Sustainability the smart way
Atos Director, Global Strategy Smart X
The cleanliness of our streets is central to our day-to-day experience in cities — and an important factor in attracting visitors and maintaining a positive image. So, what makes a city clean? Creating and maintaining clean spaces requires a partnership between city services and citizens; and sharing data within communities can make this partnership more effective.
Today’s clean cities promote a healthy environment with good air quality and no litter. Air quality is highly impacted by traffic and, in some cases, by household heating systems.
With the right information at our fingertips, we can participate in looking after that environment by adjusting our daily routines — for example, by using data to make more informed decisions about how and when we travel, or about how we can save on energy to lower our city’s carbon footprint.

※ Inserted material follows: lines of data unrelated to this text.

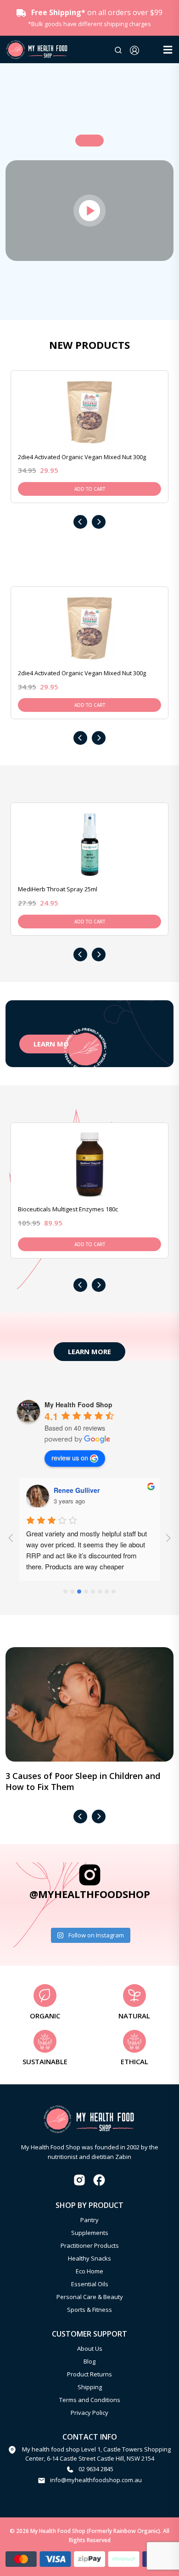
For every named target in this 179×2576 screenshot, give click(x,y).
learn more (89, 1351)
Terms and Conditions (89, 2400)
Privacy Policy (89, 2412)
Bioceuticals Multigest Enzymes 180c (68, 1209)
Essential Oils (89, 2284)
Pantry (89, 2220)
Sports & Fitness (89, 2309)
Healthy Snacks (89, 2258)
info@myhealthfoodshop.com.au (96, 2480)
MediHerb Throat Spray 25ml (57, 889)
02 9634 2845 (95, 2469)
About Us (89, 2348)
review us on (69, 1457)
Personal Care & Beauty (89, 2297)
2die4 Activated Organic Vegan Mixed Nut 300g (82, 457)
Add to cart (89, 489)
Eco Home (89, 2271)
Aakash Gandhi (78, 1490)
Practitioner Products (90, 2245)
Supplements (89, 2233)
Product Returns (89, 2374)
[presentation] (80, 522)
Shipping (90, 2387)
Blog (89, 2361)
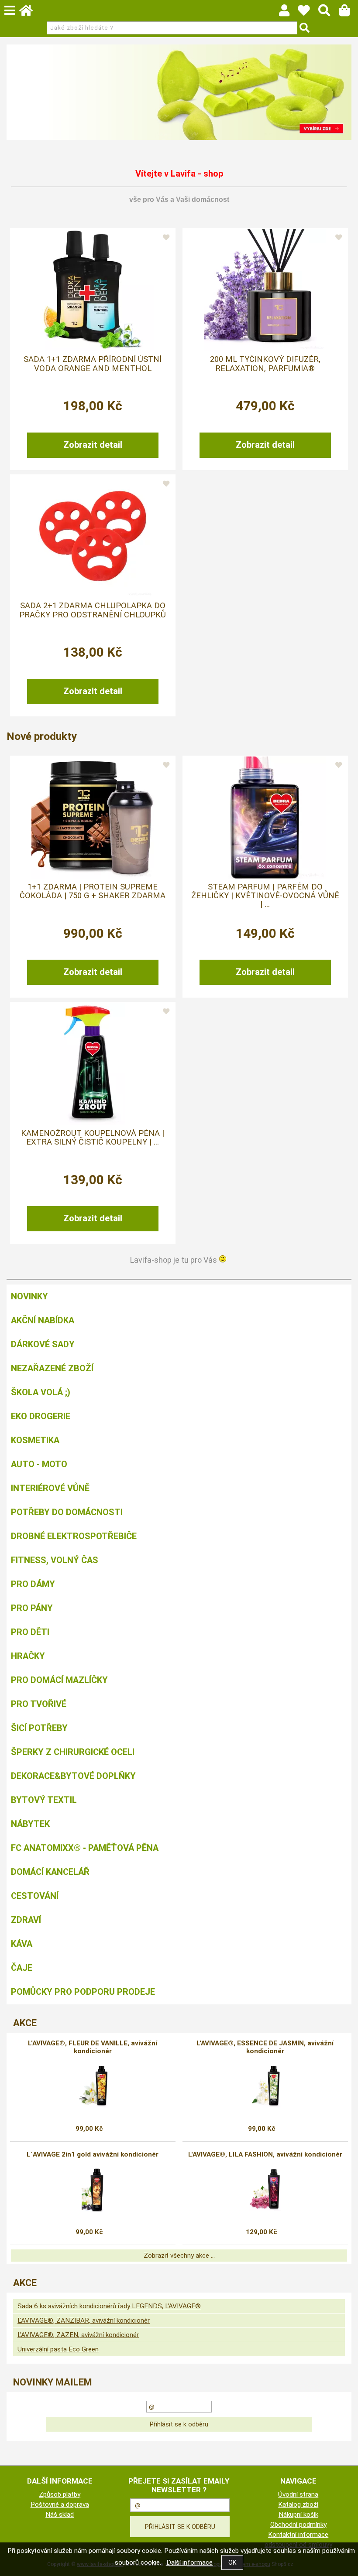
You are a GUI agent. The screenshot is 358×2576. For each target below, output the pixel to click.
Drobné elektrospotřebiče (74, 1536)
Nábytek (30, 1824)
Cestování (35, 1896)
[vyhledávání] (328, 13)
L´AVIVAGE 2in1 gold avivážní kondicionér (92, 2154)
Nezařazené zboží (52, 1368)
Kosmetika (35, 1440)
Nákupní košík (298, 2514)
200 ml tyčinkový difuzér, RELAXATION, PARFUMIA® (265, 363)
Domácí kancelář (50, 1872)
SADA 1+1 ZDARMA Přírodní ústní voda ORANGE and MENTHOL (93, 363)
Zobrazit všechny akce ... (179, 2255)
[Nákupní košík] (348, 13)
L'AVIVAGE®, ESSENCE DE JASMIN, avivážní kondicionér (265, 2047)
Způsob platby (59, 2494)
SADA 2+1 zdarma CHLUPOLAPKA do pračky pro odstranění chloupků (92, 610)
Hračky (28, 1656)
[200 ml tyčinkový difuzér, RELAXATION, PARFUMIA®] (265, 290)
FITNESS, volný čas (54, 1560)
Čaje (21, 1968)
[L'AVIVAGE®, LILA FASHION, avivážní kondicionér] (265, 2189)
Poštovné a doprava (60, 2504)
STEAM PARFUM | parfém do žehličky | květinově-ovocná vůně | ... (265, 896)
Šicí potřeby (39, 1728)
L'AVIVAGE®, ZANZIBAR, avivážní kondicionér (83, 2320)
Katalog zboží (298, 2504)
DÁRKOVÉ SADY (43, 1344)
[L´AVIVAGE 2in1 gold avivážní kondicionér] (92, 2189)
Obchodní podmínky (298, 2524)
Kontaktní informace (298, 2535)
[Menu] (9, 10)
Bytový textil (44, 1800)
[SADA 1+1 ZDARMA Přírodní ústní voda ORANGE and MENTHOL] (92, 290)
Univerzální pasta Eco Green (58, 2349)
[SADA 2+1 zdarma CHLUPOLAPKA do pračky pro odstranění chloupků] (92, 536)
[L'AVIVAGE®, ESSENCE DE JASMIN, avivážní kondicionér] (265, 2086)
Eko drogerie (40, 1416)
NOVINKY (29, 1296)
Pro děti (30, 1632)
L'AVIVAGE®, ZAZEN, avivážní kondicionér (78, 2335)
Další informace (189, 2562)
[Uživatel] (308, 13)
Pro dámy (33, 1584)
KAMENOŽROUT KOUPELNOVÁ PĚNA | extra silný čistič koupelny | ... (92, 1137)
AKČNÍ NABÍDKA (42, 1320)
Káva (21, 1944)
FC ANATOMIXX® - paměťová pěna (84, 1848)
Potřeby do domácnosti (67, 1512)
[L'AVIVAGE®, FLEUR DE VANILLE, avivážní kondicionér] (93, 2086)
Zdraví (26, 1920)
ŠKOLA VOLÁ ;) (40, 1392)
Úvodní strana (298, 2494)
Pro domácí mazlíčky (59, 1680)
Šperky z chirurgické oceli (72, 1752)
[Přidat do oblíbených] (166, 238)
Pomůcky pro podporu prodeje (83, 1992)
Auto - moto (39, 1464)
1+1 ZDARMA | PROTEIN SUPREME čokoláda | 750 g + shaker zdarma (92, 891)
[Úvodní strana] (30, 13)
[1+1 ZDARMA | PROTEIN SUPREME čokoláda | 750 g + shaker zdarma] (92, 817)
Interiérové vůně (50, 1488)
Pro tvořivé (38, 1704)
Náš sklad (59, 2514)
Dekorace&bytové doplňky (73, 1776)
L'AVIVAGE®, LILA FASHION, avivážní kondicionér (265, 2154)
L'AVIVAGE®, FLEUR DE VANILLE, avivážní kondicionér (92, 2047)
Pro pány (32, 1608)
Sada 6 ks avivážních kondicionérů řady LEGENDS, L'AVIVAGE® (109, 2306)
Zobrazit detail (92, 445)
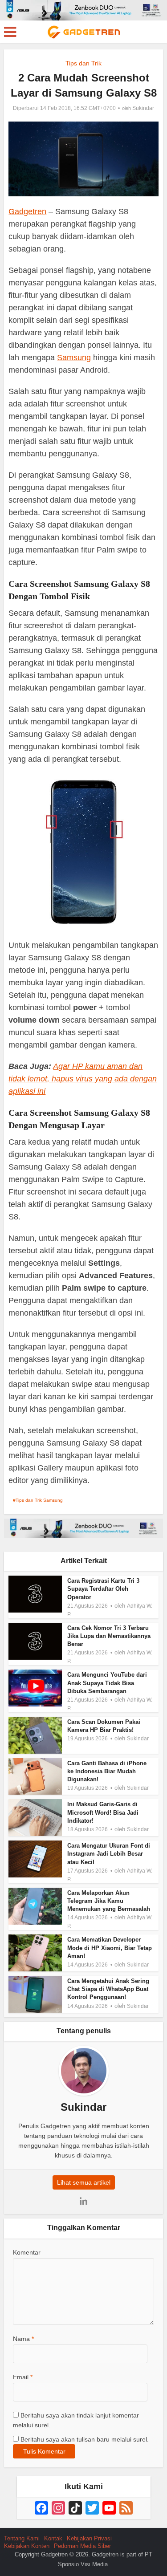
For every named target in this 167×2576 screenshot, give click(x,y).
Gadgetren (27, 211)
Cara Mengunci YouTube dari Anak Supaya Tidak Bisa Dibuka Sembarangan (107, 1682)
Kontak (53, 2538)
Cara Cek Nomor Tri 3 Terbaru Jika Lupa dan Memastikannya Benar (109, 1636)
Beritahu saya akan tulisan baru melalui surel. (84, 2439)
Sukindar (143, 108)
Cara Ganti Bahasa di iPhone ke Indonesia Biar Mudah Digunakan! (107, 1771)
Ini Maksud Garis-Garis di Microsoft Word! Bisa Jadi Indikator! (102, 1812)
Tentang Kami (22, 2538)
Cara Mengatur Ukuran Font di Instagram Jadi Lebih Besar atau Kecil (108, 1853)
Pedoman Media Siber (82, 2546)
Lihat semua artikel (83, 2182)
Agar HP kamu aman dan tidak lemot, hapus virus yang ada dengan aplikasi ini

Energy transition is one important element in creating a cleaner and healthier city. This means reducing levels of pollution from carbon-based energy sources and changing to renewable sources where possible. Energy transition requires not only available and accessible new energy sources, but also a change in the mindset of citizens to use alternative energy sources and reduce energy use. Communities of citizens already exist in many cities to invest in renewable energy systems and to buy energy collectively. In parallel, smart meters that provide real-time feedback on energy consumption help citizens to understand the impacts of their consumption.
The City of Grenoble launched a large-scale smart grid between the historic city and the science campus to develop sustainable living solutions. Initially, 500 next-generation smart meters were installed to provide information to raise awareness and inform the public. By making this information accessible while respecting the privacy of individuals and protecting their data, the project will enable everyone in the city to become more involved and aware.
With air quality already under threat in some places, travel needs to be reduced (especially at peak times) along with switching to more sustainable forms of mobility. Many cities are making the switch to electric or hybrid vehicles, and public transport is also becoming greener.
Data is a powerful weapon against the more visible pollution caused by litter. Sensors that indicate a bin is full create data that enables waste collection services to optimize routes and reduce mileage. However, these services need a contractual incentive to do so. Additional benefits can be realized if trucks only drive at times when they have the least impact on traffic levels, making the contract beneficial for both the city and the contracted partner.
At the same time, using the data on whether or not bins are full creates a whole new element of servicing. If people can check in advance whether a bin is full, it enhances the citizen experience while preventing people from leaving rubbish next to full bins. In turn, if citizens have this information, there can be tighter enforcement and penalties for those who leave their rubbish next to a full bin.
Holistic approaches like these can be applied to every facet of city life which connects citizens, devices and services. Through these connections, cities can foster a sense of pride and community that empowers and motivates citizens to take responsibility for ensuring that their city is clean.